Having her CIs has not been easy for Kate either. Because she can ‘hear’, people make assumptions about her; that she can hear them from a distance, or above the noise of a crowded room. They don’t realize it takes a lot energy for her to focus on hearing, that her hearing is digital, and that they should speak close to her microphones, clearly and face her so that she can still see their lips. Though we are grateful she has them, CIs are aided hearing, they are not the same as natural hearing.
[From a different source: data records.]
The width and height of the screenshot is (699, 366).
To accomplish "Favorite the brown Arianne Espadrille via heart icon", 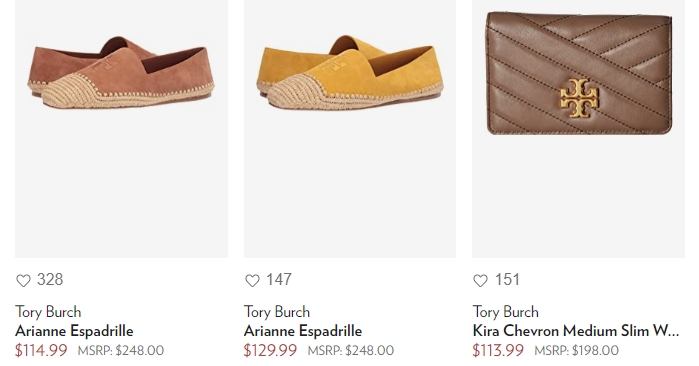I will click(x=23, y=280).
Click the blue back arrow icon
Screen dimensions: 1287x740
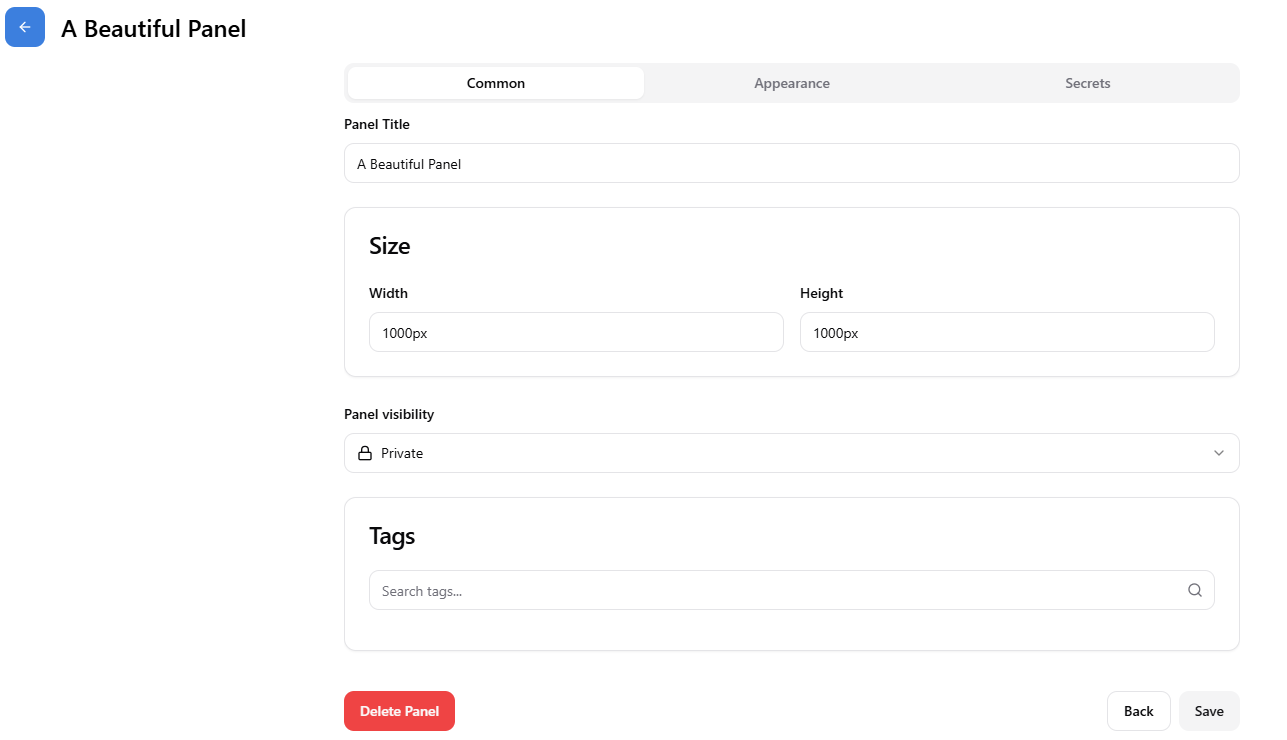pos(24,27)
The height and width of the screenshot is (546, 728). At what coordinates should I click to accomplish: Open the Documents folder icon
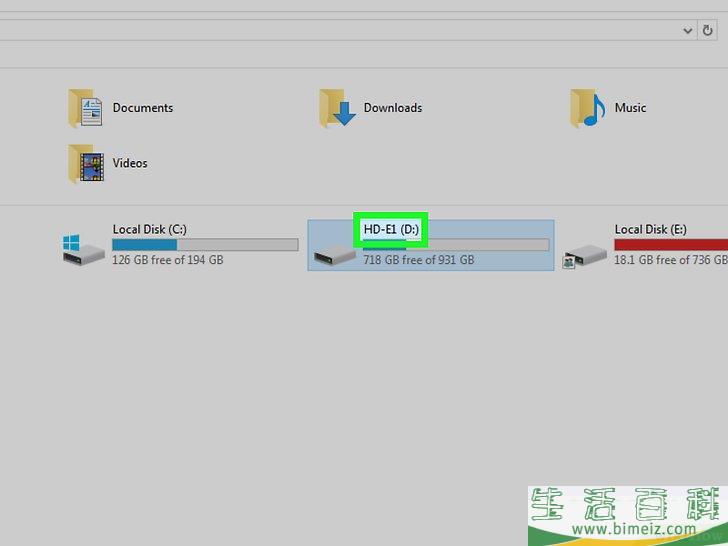coord(86,108)
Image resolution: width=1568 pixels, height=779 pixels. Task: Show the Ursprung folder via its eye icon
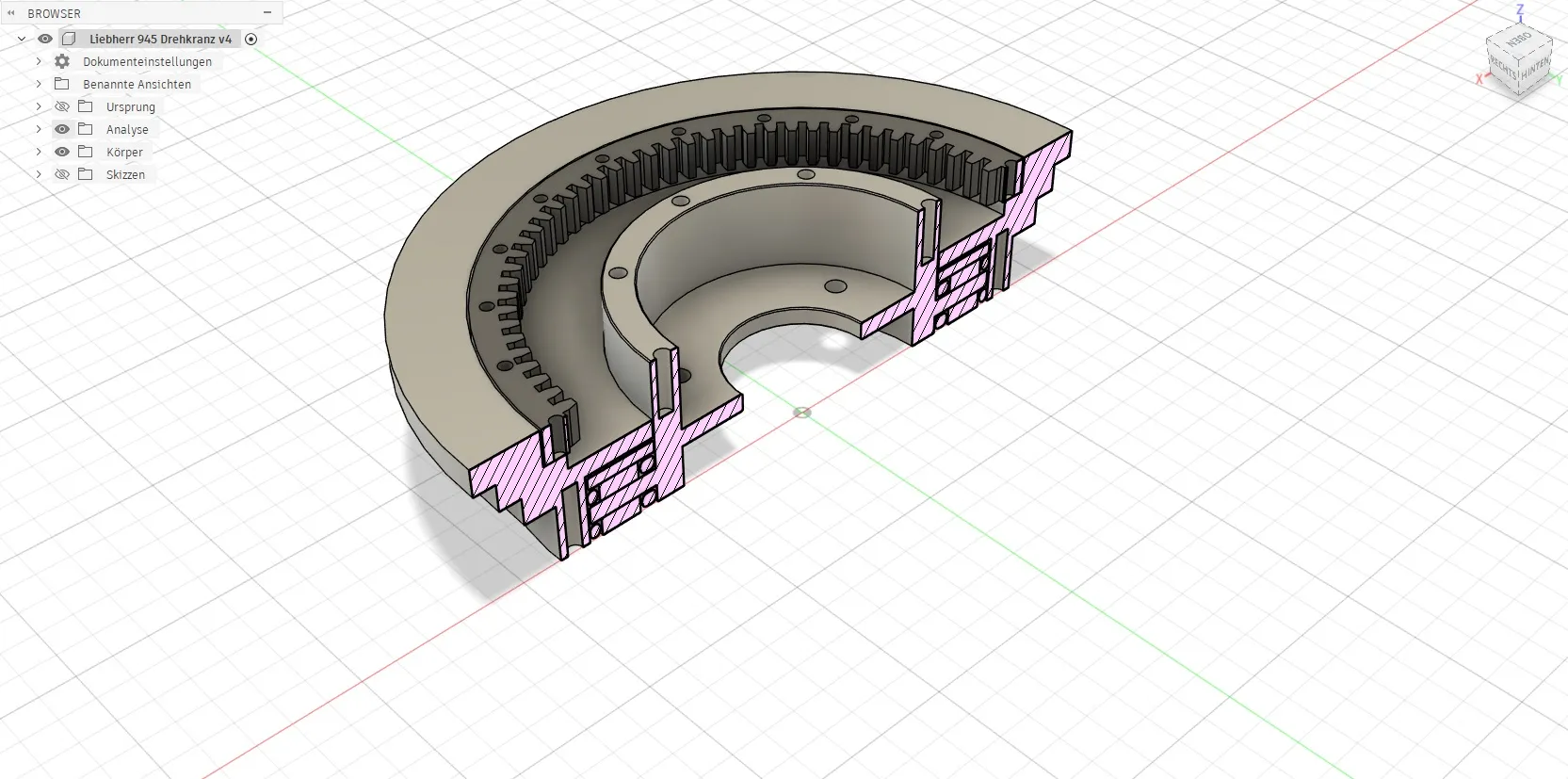[62, 106]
I have chosen both worlds for Kate, and as she grows and evolves, I see her ability to communicate emerging. We are now at a crossroads with her as she has had her CIs for over 3 years and still has little language. She hears us (well, we think), she understands us, she has some words, she has some signs – and we have been ‘educating’ her in both equally. But now I see that we may want to try even more immersion in Deaf culture and ASL in hopes that we can support her ability to communicate and develop language even more. This opportunity is available to us now because she is school-aged and can attend the one and only Deaf and hard of hearing program in our local school board.

It doesn’t matter to me if she becomes part of the hearing world, or Deaf world, or both. It matters that she is the best she can be and that she is happy. I think that is what we all want for our children.

I never thought I would hear Kate speak, say ‘mommy’ or tell me that she loves me. She can do both now, in ASL and in speech.

How do I describe Kate? She is Deaf and can hear and she is deserves both worlds.